Only the lines from the one containing "This screenshot has height=149, width=149." through the one containing "This screenshot has width=529, height=393." should be printed, exactly as they appear below, with both ends included.

EXTRACTED INFORMATION →
BEGIN

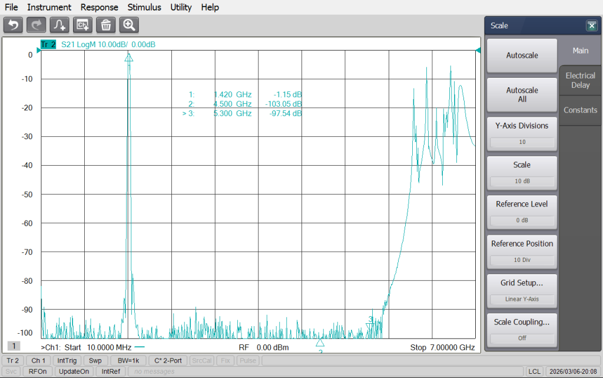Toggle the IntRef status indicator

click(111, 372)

END
BEGIN

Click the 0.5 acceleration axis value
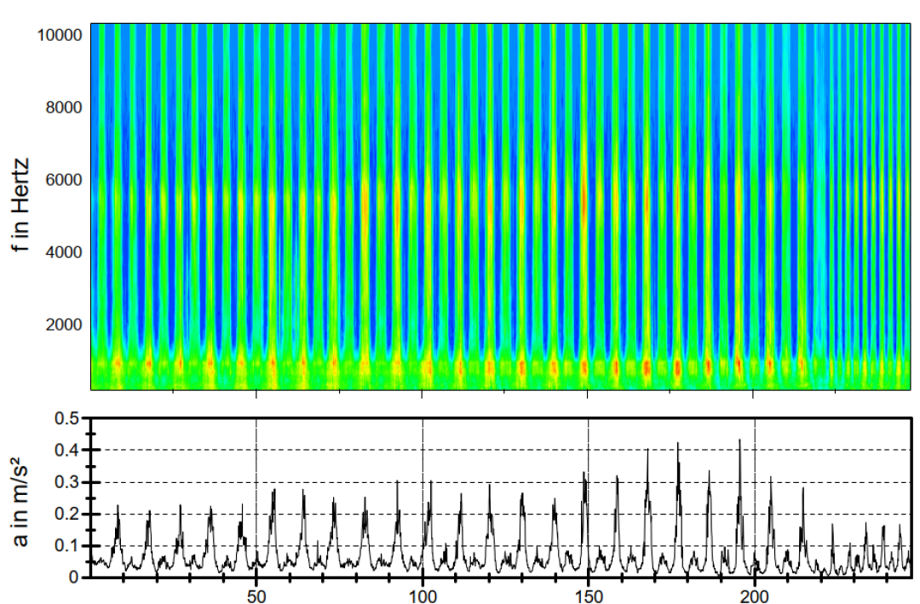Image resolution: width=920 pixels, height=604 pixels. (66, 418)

END
BEGIN

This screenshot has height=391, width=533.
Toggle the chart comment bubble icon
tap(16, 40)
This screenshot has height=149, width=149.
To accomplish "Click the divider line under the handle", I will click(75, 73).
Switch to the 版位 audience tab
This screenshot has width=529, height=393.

END

WRITTEN ANSWER →
This screenshot has height=149, width=149.
To accomplish "Click the divider line under the handle", I will click(75, 73).
Switch to the 版位 audience tab
This screenshot has width=529, height=393.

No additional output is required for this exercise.